I should mention that there are a significant number of books I've read that aren't on the list. I'm not recording the books I read for the Sunburst Awards as I don't think the list of books actually submitted for consideration are made public anywhere.

One book that I did read that's not on the list is The Open Laboratory: The Best Science Writing on Blogs 2007, edited by Reed Cartwright and Bora Zivkovic.
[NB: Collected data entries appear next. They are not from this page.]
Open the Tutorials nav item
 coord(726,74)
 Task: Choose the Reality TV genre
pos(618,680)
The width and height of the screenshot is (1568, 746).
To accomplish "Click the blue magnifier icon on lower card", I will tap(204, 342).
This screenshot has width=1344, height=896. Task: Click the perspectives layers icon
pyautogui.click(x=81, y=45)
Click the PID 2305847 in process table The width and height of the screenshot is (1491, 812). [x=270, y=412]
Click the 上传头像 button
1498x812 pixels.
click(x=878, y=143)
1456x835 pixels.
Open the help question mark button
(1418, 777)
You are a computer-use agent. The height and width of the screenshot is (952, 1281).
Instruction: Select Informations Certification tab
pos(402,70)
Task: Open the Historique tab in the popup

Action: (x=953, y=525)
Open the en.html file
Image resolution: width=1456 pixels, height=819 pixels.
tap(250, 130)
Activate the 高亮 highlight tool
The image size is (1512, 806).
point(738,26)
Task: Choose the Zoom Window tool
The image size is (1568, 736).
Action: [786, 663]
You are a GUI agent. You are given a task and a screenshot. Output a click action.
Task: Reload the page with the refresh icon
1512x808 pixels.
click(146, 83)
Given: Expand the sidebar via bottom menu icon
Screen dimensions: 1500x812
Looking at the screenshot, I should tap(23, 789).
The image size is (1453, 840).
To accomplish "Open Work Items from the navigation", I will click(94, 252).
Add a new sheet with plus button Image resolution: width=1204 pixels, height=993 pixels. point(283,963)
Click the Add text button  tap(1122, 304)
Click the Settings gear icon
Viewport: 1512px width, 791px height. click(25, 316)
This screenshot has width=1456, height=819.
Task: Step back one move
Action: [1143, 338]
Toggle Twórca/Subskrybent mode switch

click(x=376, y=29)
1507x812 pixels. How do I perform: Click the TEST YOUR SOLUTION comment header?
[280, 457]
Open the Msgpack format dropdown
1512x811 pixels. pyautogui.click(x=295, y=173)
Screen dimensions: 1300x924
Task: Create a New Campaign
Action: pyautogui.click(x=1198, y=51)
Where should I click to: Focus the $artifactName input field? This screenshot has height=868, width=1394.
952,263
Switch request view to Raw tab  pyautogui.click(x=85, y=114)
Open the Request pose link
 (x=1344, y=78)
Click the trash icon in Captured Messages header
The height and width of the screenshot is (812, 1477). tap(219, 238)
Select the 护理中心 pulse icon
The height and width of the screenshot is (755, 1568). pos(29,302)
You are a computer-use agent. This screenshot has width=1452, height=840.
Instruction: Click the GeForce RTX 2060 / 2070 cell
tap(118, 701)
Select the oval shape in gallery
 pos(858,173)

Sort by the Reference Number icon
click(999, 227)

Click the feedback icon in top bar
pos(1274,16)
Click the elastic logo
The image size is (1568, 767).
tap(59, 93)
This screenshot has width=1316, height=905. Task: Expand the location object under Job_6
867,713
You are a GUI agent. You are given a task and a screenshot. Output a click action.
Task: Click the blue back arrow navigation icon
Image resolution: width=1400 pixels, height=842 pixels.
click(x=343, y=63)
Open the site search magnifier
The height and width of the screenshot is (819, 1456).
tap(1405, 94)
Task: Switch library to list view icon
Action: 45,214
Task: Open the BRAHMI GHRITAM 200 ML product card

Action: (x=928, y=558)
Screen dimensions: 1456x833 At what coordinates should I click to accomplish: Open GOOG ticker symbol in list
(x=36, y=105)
Since I was on the advance screening panel of judges for the book, I did read all the posts that are reprinted in it during the judging period at the end of 2007; I also ordered and received the book in 2008. But I never actually cracked the cover and re-read all the posts during 2008. I did re-read a few, but not all.